Managing anger in a healthy way can improve your mental and physical health and help you feel more positive about yourself, achieve goals, solve problems, and enjoy healthy relationships. Anger management therapy can also help with:

  • Anger management strategies: Teaches you strategies to overcome emotional stressors, such as breathing techniques, meditation, impulse control, journaling, exercising, increasing self-awareness, finding a constructive hobby, and emotional awareness.
  • PTSD: Dysregulated anger and aggression are common responses to trauma and prominent among Veteransand other individuals suffering from PTSD, which may be helped with anger management therapy.
  • Substance abuse: Anger is often closely connected to substance use disorders, and individuals may use substances to cope with their anger, and therapy may help break the cycle.
  • Bullying behavior in children: One-on-one treatment of children who bully may involve anger management to help them overcome this behavior and may be combined with skill-building, empathy-building, and self-esteem enhancement.

IV. How can you prepare for anger management therapy?

Prepare for your first treatment session by making a list of things to share with your anger management therapist. Create a detailed list of events and circumstances that have triggered your anger in the past and the negative consequences that resulted from these situations. Include any other ways inappropriately expressing your anger has negatively impacted your life, and list some of the ways your anger may be affecting you physically and mentally. If you’ve used any anger control strategies in the past, list these and any positive effects that you think these strategies might have had.

V. What are common anger management therapy treatments?
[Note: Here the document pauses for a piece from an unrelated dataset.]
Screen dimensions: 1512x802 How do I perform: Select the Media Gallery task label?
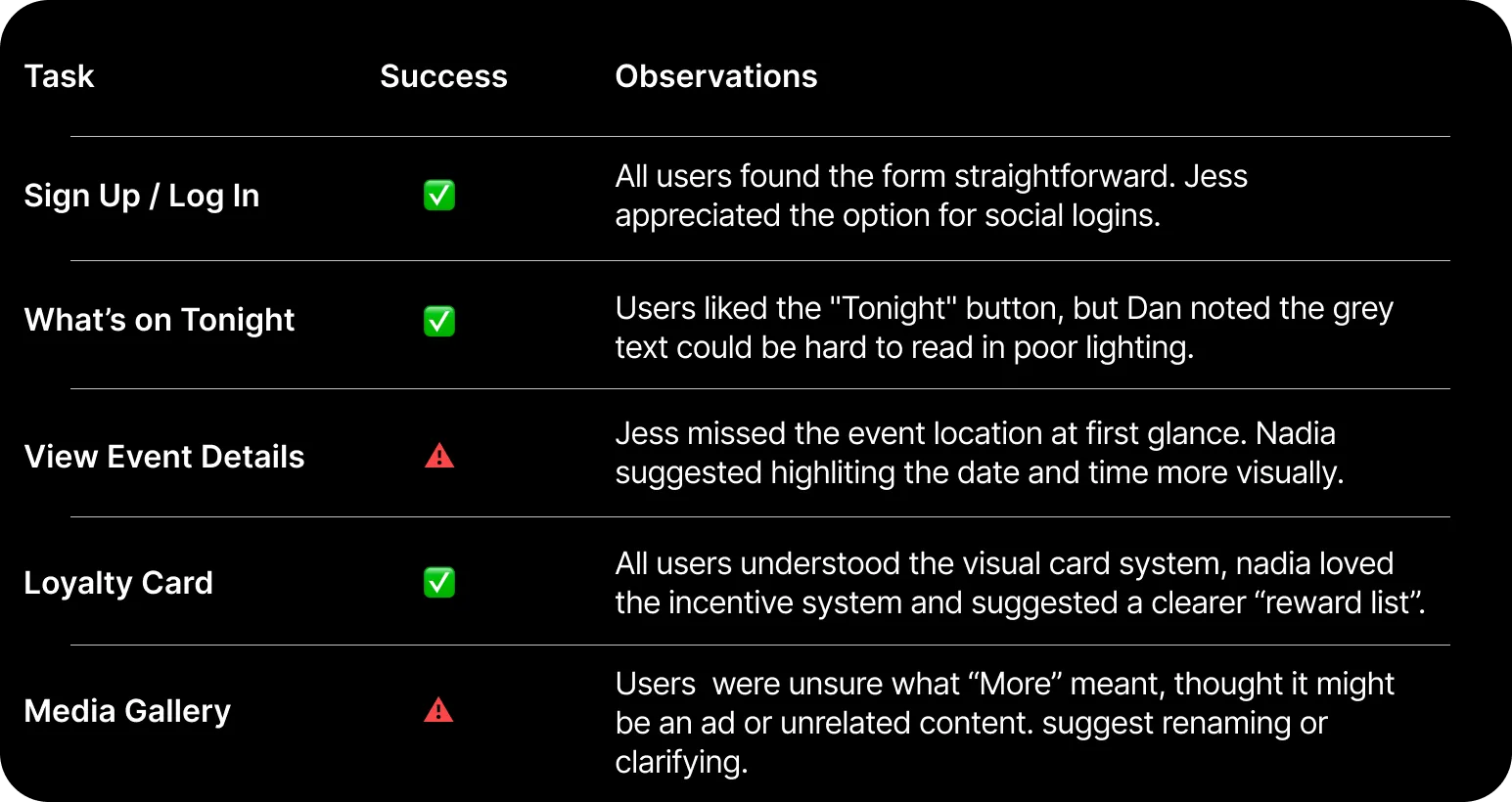pyautogui.click(x=126, y=711)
Approximately 75% of people receiving anger management therapy saw improvement in their anger issues. Anger management therapists help you recognize and avoid the triggers that make you angry and try to provide ways to manage the anger that flares up without warning using various treatments, which may include:

Cognitive-behavioral therapy

CBT is the most commonly utilized form of therapy for anger management and an effective treatment for reducing anger expression/aggression while improving self-control and problem-solving skills. There are four types of CBT interventions most frequently used when treating anger management problems, which include cognitive interventions, relaxation training, communication skills interventions, and combined interventions.

Group therapy

Anger management therapy in group settings provides a greater range of flexibility in behavioral rehearsal activities and roleplay. It also provides an opportunity for you to gain insight into how other people react to similar situations and understand your anger better by relating to others with similar responses.

Cognitive restructuring

Cognitive restructuring helps you change the way you think, which can impact the way you react. This therapy helps you try to replace negative, overly dramatic thoughts with more rational ones when you become angry. You’ll also learn to avoid using words, such as never or always, which are often inaccurate and don’t help you solve the problem that’s made you angry.

Medication

Some studies show that certain medications may help reduce anger for some people with specific types of anger issues, but additional research is needed. One study indicates that topiramate appears to be safe and effective in the management of anger/aggression. Another study looks at Prozac combined with traditional psychotherapy, including anger management, to reduce aggression in people who become physically violent. Several drugs, including lithium, seem to be effective in treating pathologic anger and aggression in certain populations.

VI. What else can help?

There are numerous techniques you can use outside of therapy that may help you control your anger. Timeouts are an important anger management strategy and require you to leave a situation if you feel your anger is getting out of control. Relaxation techniques, such as deep-breathing exercises and meditation, can also be effective strategies to calm your building anger. Other common strategies your anger management therapist may introduce you to include impulse control, personal reflection, writing in a journal, getting more exercise, and/or taking up a hobby you enjoy.